* **Data for processing**
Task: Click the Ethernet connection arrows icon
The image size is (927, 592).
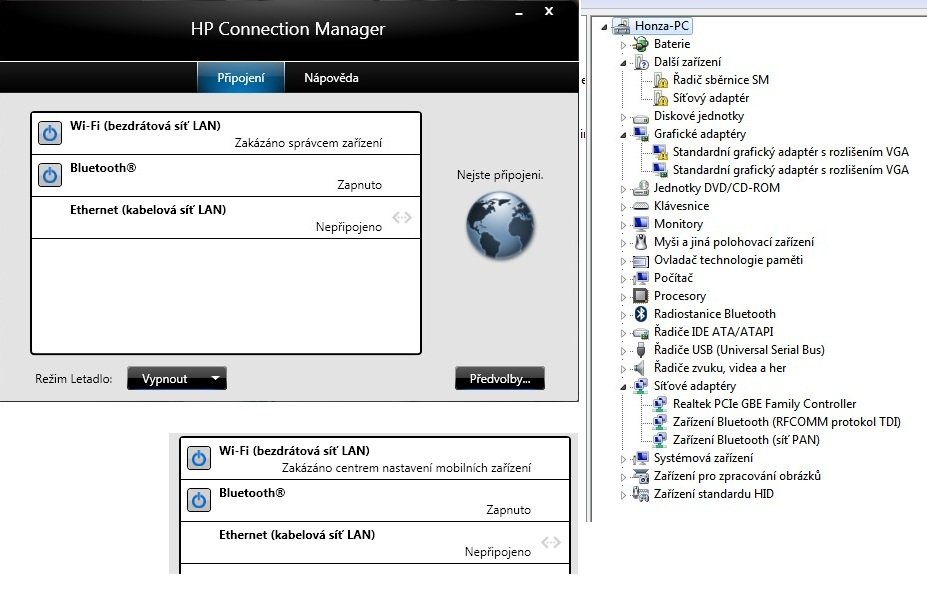Action: pos(402,217)
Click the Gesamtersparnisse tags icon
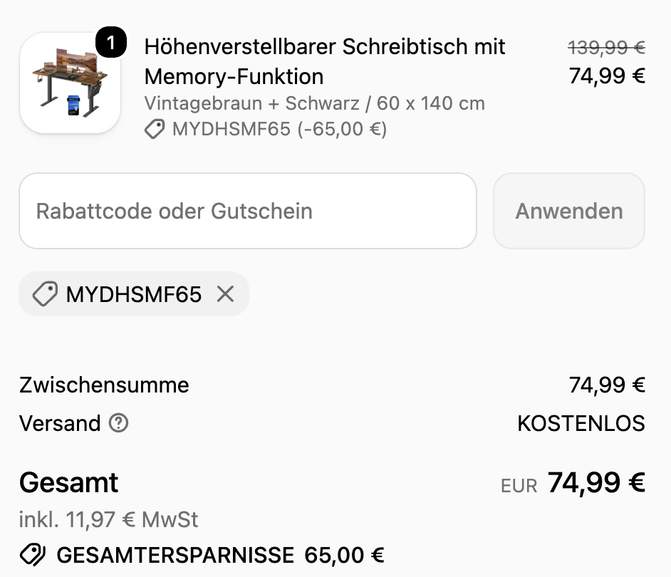The width and height of the screenshot is (671, 577). tap(33, 555)
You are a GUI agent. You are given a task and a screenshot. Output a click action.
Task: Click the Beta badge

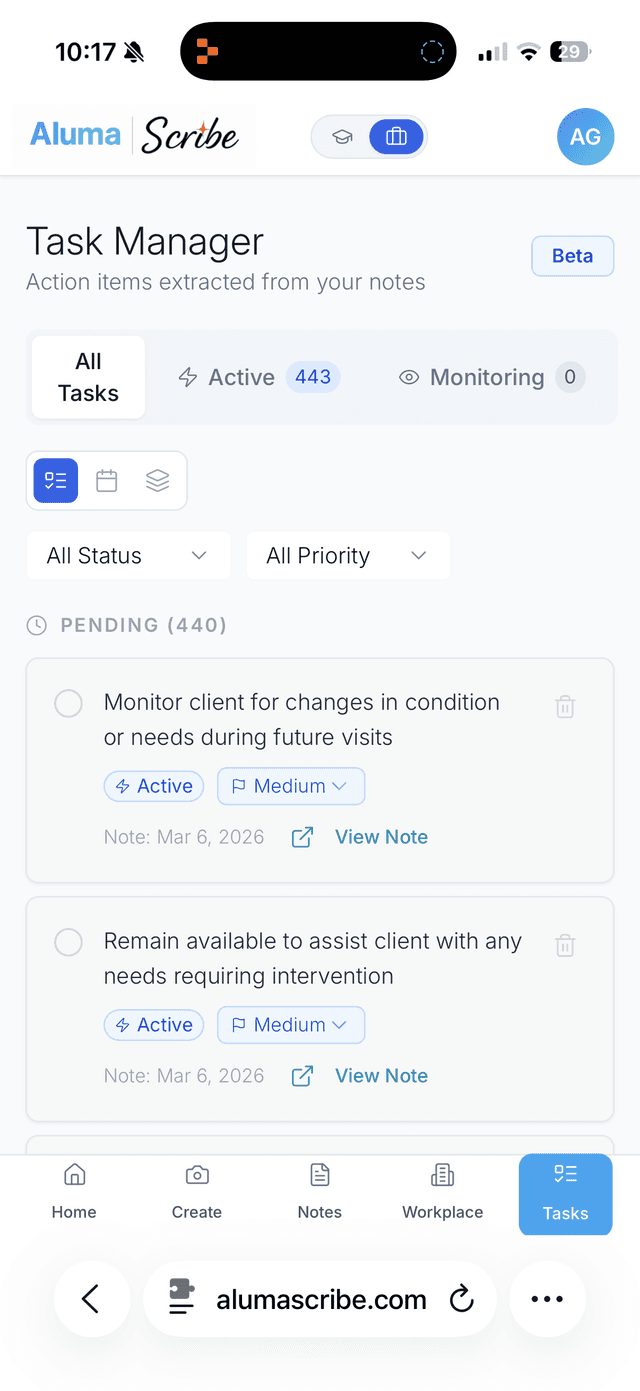[572, 255]
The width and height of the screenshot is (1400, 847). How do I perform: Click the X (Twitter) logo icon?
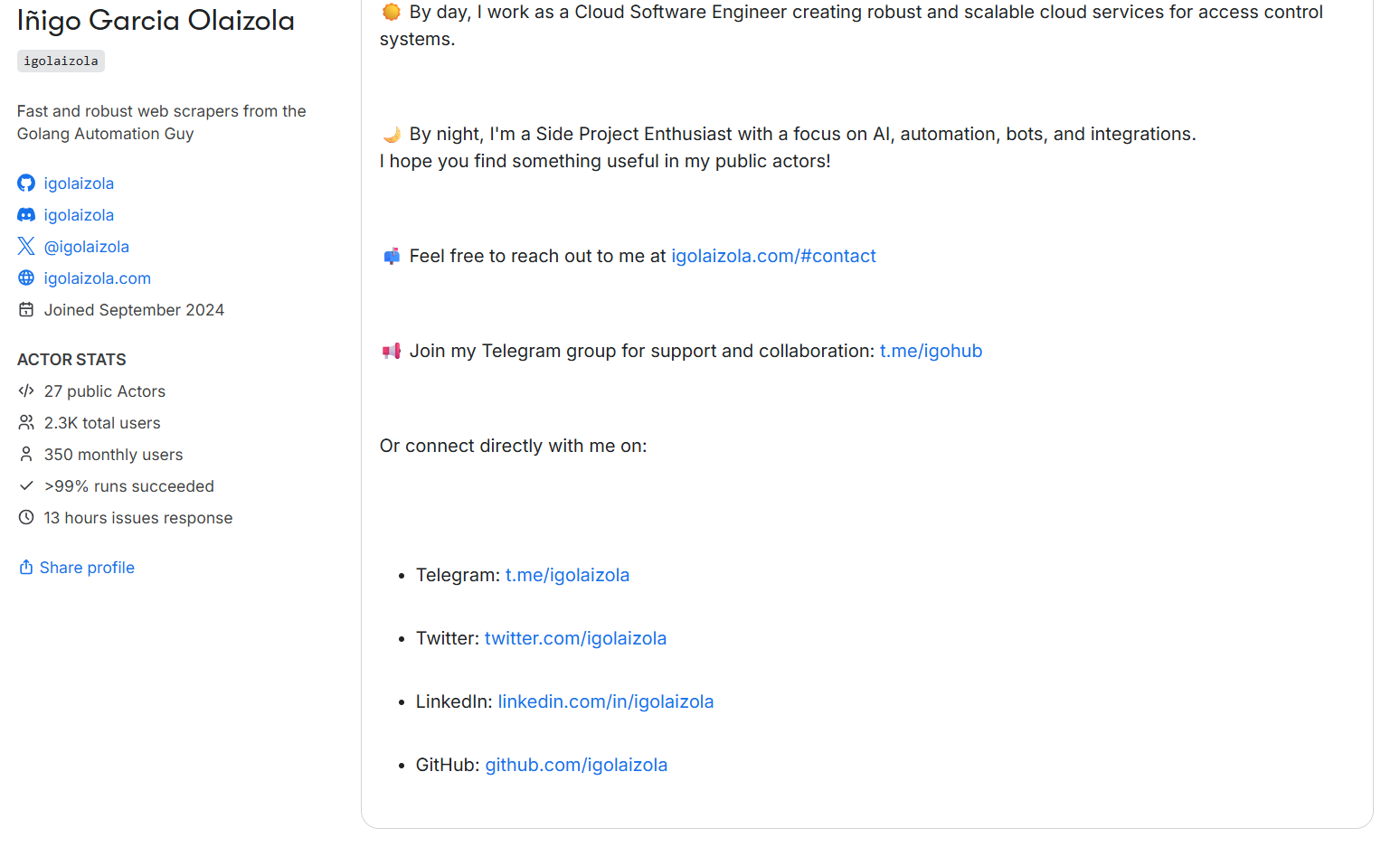tap(26, 247)
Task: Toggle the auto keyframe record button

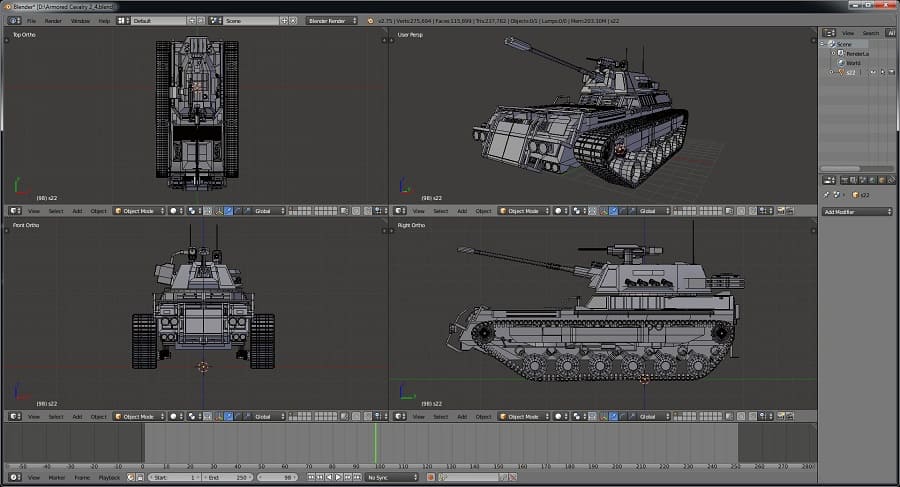Action: pyautogui.click(x=431, y=478)
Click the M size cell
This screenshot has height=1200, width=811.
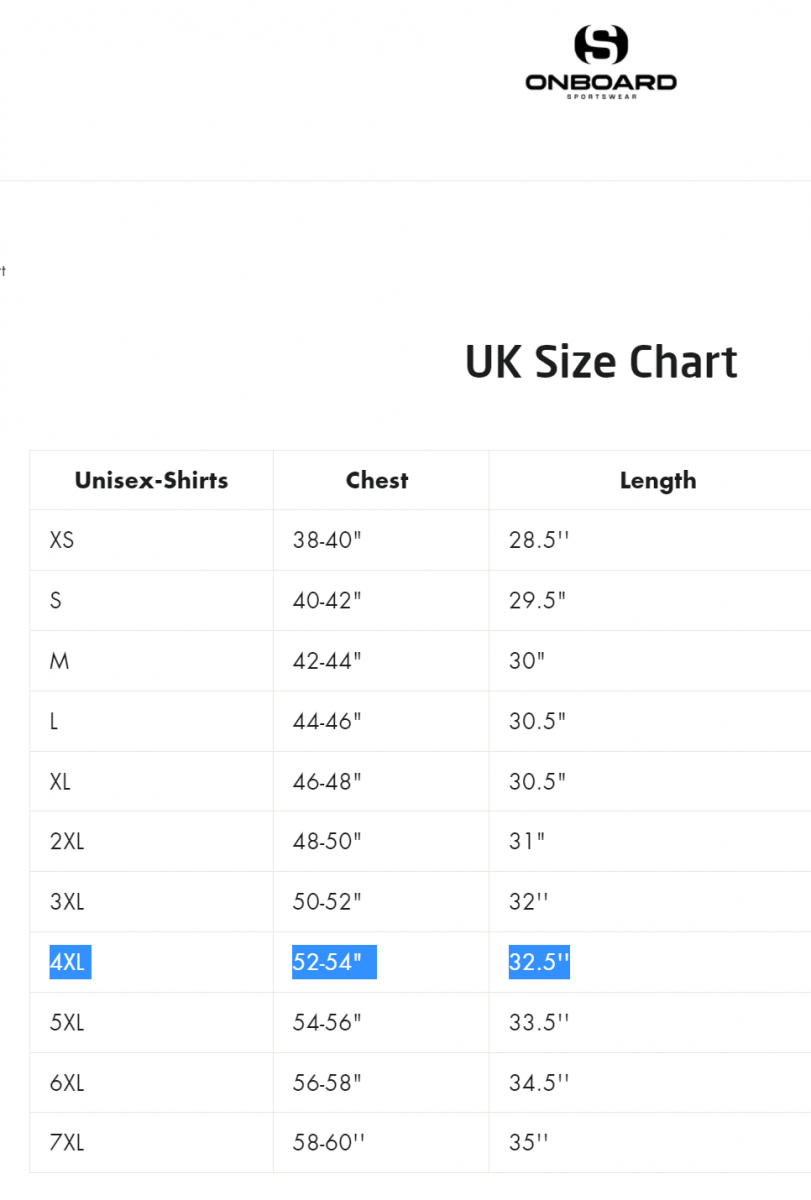(x=60, y=661)
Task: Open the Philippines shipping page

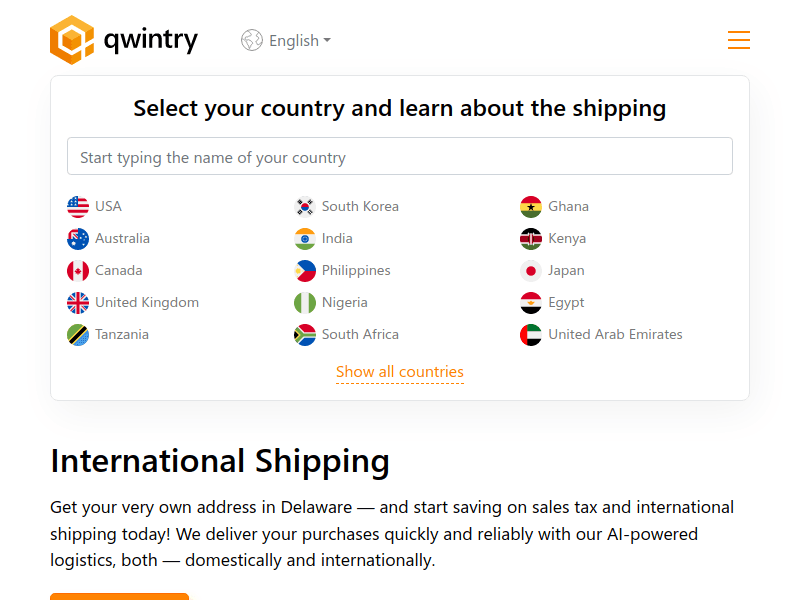Action: click(x=355, y=270)
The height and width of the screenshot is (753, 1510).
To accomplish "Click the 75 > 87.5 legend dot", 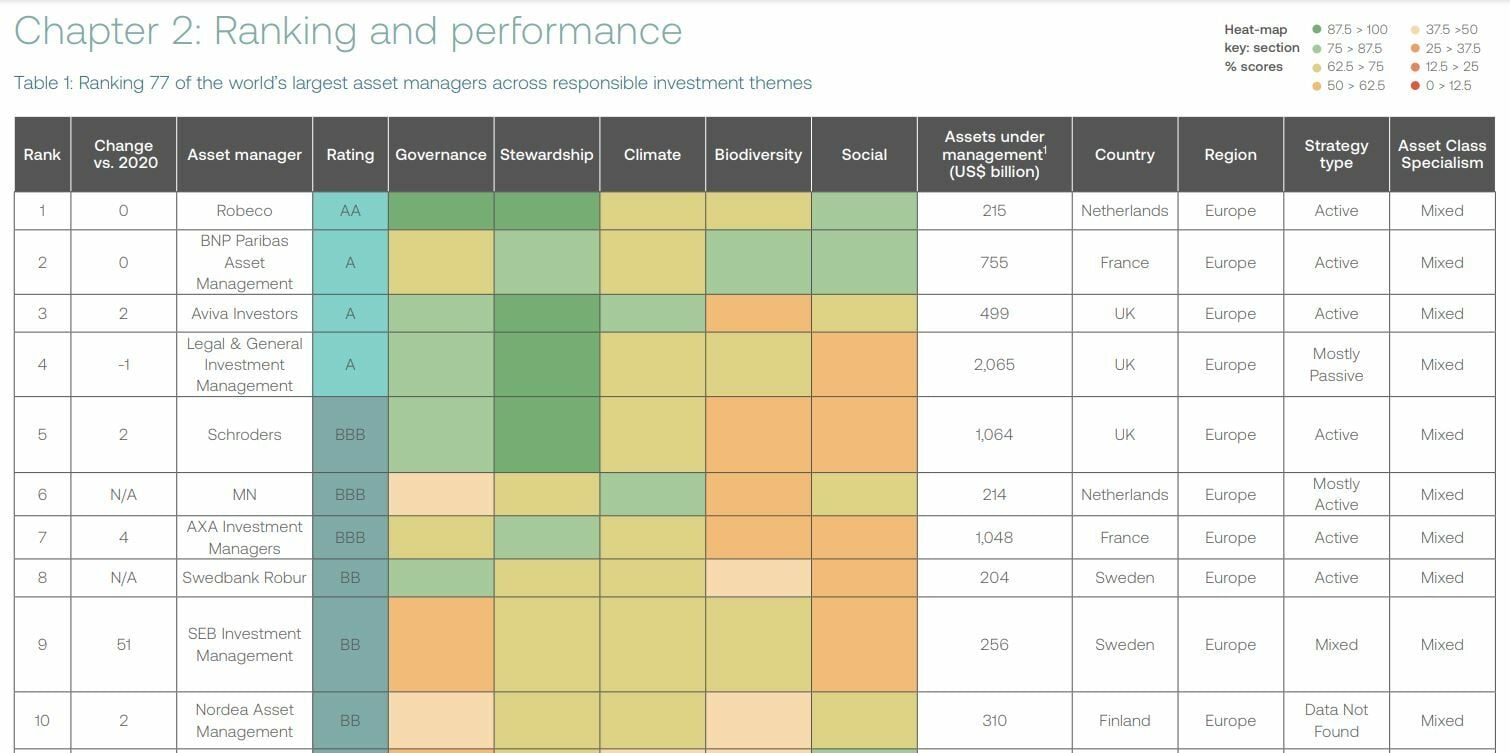I will pyautogui.click(x=1317, y=48).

* **What this task involves**
From the first line above down to the line with "Click the M size cell", reproduce every line and no others, omitting pictures.

* **Response area**
Task: Click the Ethernet connection arrows icon
The image size is (927, 592).
Action: pos(402,217)
Click the Gesamtersparnisse tags icon
The width and height of the screenshot is (671, 577). tap(33, 555)
You are a GUI agent. You are given a task and a screenshot. Output a click action.
Task: Click the Beta badge

[572, 255]
The width and height of the screenshot is (1400, 847). How do I perform: Click the X (Twitter) logo icon?
tap(26, 247)
Task: Toggle the auto keyframe record button

Action: pyautogui.click(x=431, y=478)
Click the M size cell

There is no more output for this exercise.